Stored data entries
-------

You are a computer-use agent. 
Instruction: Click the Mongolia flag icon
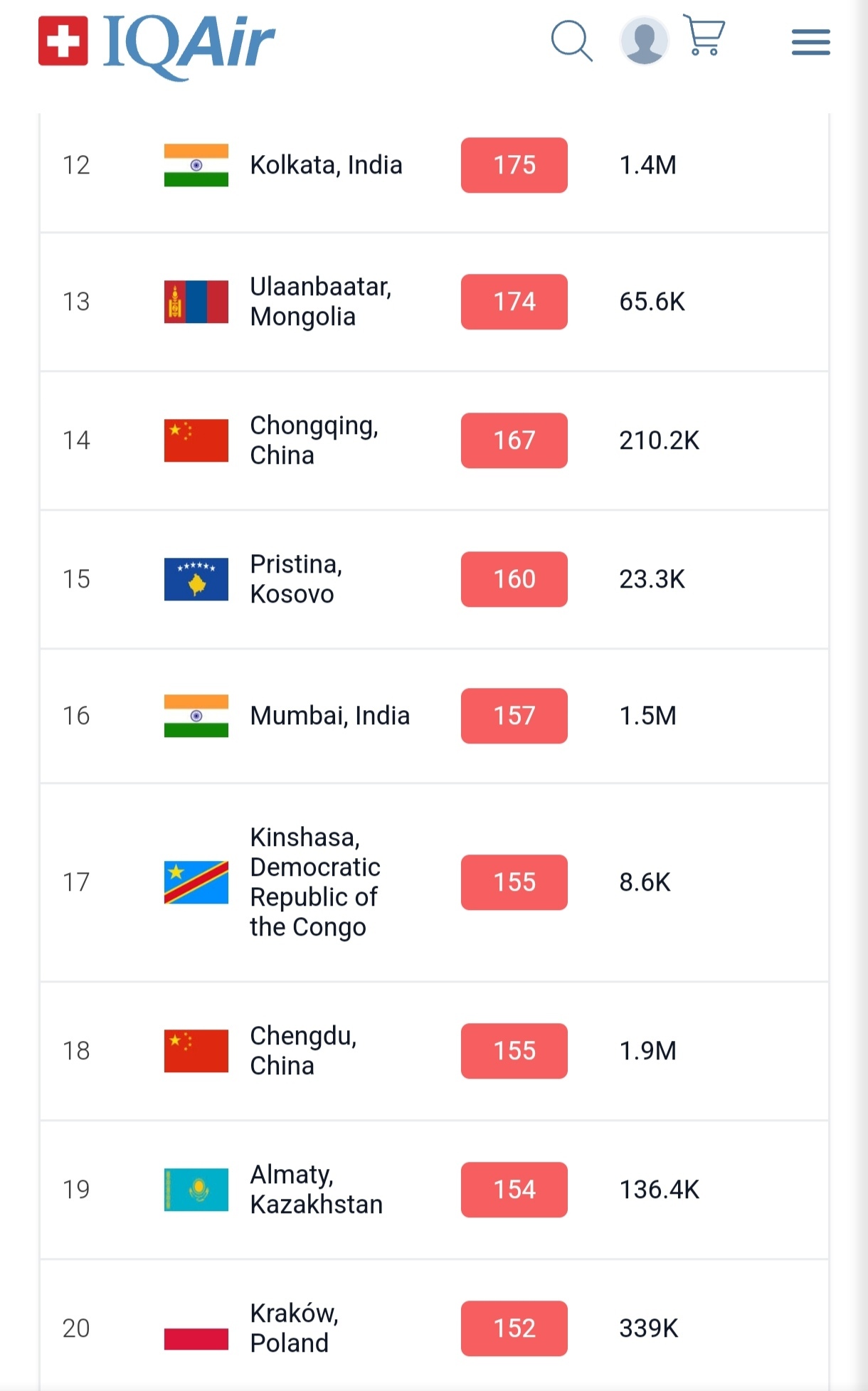pos(196,302)
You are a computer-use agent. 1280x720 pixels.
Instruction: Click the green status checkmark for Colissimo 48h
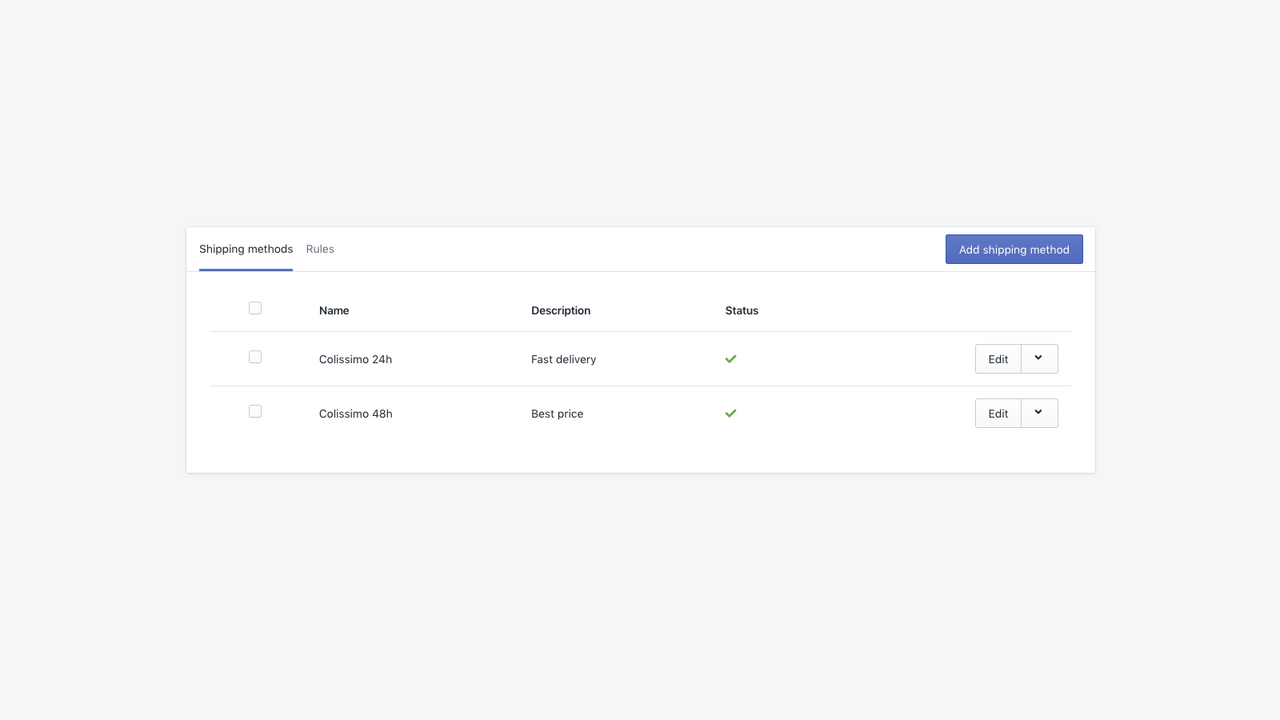tap(730, 413)
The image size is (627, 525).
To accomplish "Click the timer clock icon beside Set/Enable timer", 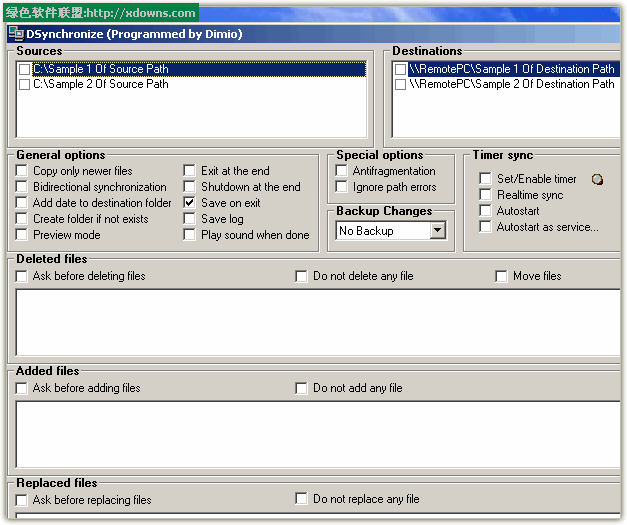I will (x=598, y=179).
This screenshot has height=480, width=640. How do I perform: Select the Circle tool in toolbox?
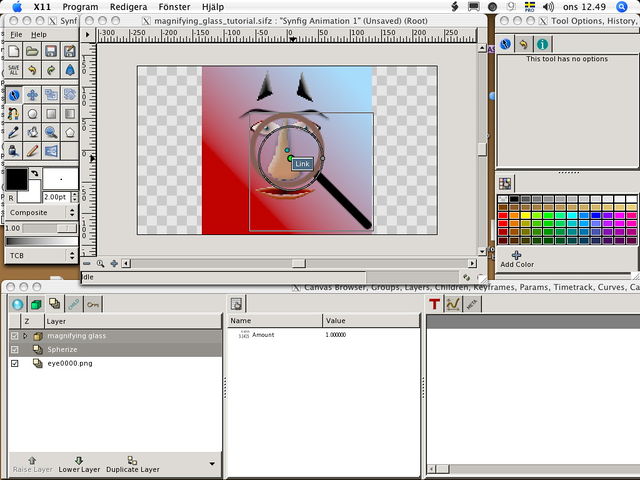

-------

WHAT THE EXERCISE ASKS ▸ Write out everything from the start of the material down to the line that contains "tap(730, 413)", with that line included. Omit the pictures.

OUTPUT FOR THIS EXERCISE ▸
You are a computer-use agent. 
Instruction: Click the Mongolia flag icon
pos(196,302)
You are a computer-use agent. 1280x720 pixels.
Instruction: Click the green status checkmark for Colissimo 48h
tap(730, 413)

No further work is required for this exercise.